Première édition du festival Rebel Rebel au FRAC PACA, autour du fanzine, de son esthétique et de sa (pop) philosophie. Trois jours consacrés à cette forme méconnue du grand public, durant lesquels une quarantaine d’exposants viendront prouver qu’il est encore possible de produire librement, dans la forme comme dans le fond.

 

Le fanzine (fanatic magazine) n’obéit à aucune règle et rejette l’institution ; il ne supporte aucune censure, aucune relecture, et exprime encore aujourd’hui une parole libre diffusée sous le manteau sans stratégie mercantile… Que vient-il donc faire au FRAC, institution s’il en est des arts plastiques ? Ce petit magazine fabriqué par un fan pour un autre fan autour du sport, du rock, du cinéma, des séries télé, de la politique ou du slip à poil fut et demeure — et ce, malgré les forums d’opinion qui saturent le net — le médium par excellence pour celui qui aujourd’hui fait sien l’adage « Ne critiquez pas les médias, soyez les médias(1) ». Ces petits journaux libres existent depuis le début du 20e siècle, même si les premiers fanzines repérés autour de la science fiction datent des années 30. Car ce sont d’abord les dadaïstes qui produisent vers 1915 quelques feuillets agrafés à la parution aléatoire comme Le Cabaret voltaire, Cannibale ou Le Cœur à barbe, grâce aux nouvelles techniques de reproduction en série (xérographie). La mise en forme plastique associe collage, découpage, détournement d’images publicitaires, hasard et abstraction, photomontage et assemblage d’objets. Dès lors, le fanzine concernera toutes les disciplines et n’importe quel sujet, avec un fort engouement de la part des musiciens rock et punk qui transposent dans ces feuilles de chou le do it yourself  édictant la façon de faire et de penser du mouvement underground.
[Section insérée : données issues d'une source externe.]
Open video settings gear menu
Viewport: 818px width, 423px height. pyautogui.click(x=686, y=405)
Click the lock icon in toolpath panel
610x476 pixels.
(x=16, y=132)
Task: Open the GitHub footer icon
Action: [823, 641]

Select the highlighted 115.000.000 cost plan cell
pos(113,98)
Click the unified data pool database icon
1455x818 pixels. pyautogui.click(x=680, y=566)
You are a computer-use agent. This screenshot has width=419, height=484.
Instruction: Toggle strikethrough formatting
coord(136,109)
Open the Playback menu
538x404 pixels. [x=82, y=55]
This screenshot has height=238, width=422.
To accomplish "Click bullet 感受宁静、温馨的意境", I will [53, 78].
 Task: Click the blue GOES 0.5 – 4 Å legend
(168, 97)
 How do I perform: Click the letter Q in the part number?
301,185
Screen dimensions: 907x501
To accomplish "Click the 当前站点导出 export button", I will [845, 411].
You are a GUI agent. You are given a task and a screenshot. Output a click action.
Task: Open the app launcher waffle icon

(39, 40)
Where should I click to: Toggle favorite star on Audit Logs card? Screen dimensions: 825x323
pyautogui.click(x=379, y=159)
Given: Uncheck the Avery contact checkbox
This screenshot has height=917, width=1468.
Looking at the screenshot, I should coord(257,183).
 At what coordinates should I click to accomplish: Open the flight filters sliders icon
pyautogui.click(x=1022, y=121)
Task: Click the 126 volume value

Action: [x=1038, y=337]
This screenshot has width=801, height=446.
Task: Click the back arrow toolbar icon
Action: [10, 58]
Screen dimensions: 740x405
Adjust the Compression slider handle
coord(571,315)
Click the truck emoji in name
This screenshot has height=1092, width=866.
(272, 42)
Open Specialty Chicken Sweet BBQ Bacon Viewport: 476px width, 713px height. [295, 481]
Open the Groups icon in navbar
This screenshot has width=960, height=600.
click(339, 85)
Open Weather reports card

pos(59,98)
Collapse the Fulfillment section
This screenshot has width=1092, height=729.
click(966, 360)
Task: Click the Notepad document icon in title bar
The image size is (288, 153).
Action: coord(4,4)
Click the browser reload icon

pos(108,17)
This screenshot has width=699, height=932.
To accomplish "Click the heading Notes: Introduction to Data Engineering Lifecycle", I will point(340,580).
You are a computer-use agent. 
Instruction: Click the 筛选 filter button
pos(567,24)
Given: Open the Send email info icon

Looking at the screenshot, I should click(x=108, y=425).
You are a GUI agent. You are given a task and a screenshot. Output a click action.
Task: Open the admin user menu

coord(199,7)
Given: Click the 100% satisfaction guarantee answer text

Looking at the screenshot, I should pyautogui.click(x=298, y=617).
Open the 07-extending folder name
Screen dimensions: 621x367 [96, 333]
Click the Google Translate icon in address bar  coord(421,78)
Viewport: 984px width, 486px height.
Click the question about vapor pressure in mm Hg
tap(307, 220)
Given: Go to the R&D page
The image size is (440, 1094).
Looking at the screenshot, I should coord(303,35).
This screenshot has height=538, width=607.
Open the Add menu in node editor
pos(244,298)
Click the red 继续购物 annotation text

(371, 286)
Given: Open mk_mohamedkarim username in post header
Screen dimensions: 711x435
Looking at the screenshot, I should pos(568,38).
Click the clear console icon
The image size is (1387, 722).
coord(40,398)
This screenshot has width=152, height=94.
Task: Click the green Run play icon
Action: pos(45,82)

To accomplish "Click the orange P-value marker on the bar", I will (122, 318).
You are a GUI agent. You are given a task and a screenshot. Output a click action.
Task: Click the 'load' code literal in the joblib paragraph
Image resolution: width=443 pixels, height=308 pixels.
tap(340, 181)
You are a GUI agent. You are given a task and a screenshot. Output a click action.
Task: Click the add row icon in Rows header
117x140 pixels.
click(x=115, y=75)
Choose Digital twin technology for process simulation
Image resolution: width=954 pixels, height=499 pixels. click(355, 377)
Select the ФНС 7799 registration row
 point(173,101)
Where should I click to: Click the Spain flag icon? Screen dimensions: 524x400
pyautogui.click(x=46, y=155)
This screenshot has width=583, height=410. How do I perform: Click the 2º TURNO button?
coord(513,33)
Le fanzine devient indissociable de la punk attitude et véhicule sa culture : « Le DIY, c’est la manifestation directe d’une énergie et d’une mise en branle de moyens simples, économiques et destinés à accomplir les projets le plus rapidement possible, avec le moins de moyens possible et d’argent ; et dont la mission est en premier lieu de donner corps, concrétiser une forme » (Gaspard Bébié-Valérian)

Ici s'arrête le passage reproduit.